While promoting peace, security, and respect for fundamental rights and freedoms are always mentioned among its objectives, these are by no means its sole aims. Promoting scientific and technological progress, as well as protecting and improving environmental quality, are also key objectives of this institution, significantly influencing research institutions across Europe.

Therefore, to celebrate Europe Day, the ten centers of the Spanish National Research Council (CSIC) around Cantoblanco came together, directed by ICMM, for a three-day event where we brought the most European science to higher education students. Specifically, during these three days, almost 300 high school and vocational students attended talks (18 sessions spread over the three days) about the science we conduct thanks to Europe: research projects made possible through funding from the European Union's various financial aid programs.

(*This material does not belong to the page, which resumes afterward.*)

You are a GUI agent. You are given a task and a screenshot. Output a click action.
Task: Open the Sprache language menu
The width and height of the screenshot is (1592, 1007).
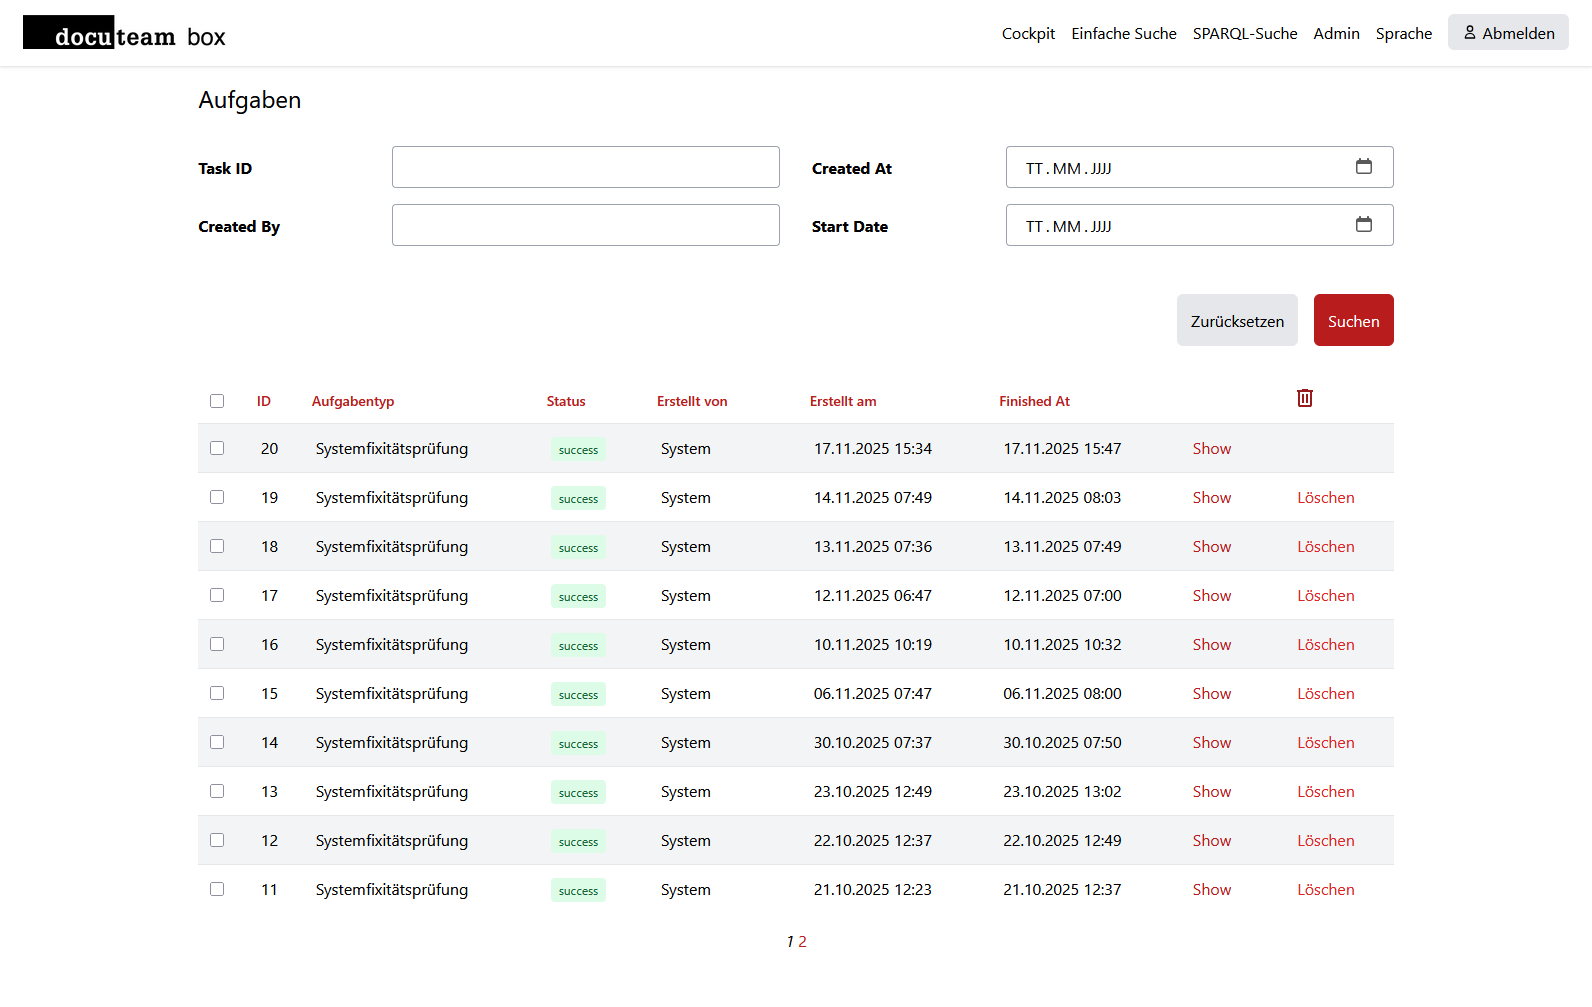tap(1403, 33)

During these sessions, students learned about various European projects: advanced biofuel production at the Institute of Catalysis and Petrochemistry; critical element-free magnets at the Institute of Ceramics and Glass; cryo-electron microscopy at the National Center for Biotechnology; DNA replication studies in cancer at the Severo Ochoa Molecular Biology Center; image simplification at the Biomedical Research Institute; and projects focusing on repairing spinal cord injuries using nanotechnology, 2D materials, and nanocosmos exploration at the Madrid Institute of Materials Science.

With three postdoctoral researchers holding MSC fellowships, students concluded the event with our classic Escape Road activity: searching for women Nobel laureates and non-Nobel achievers, engaging in reflection and play about the role of women in high-quality science throughout history.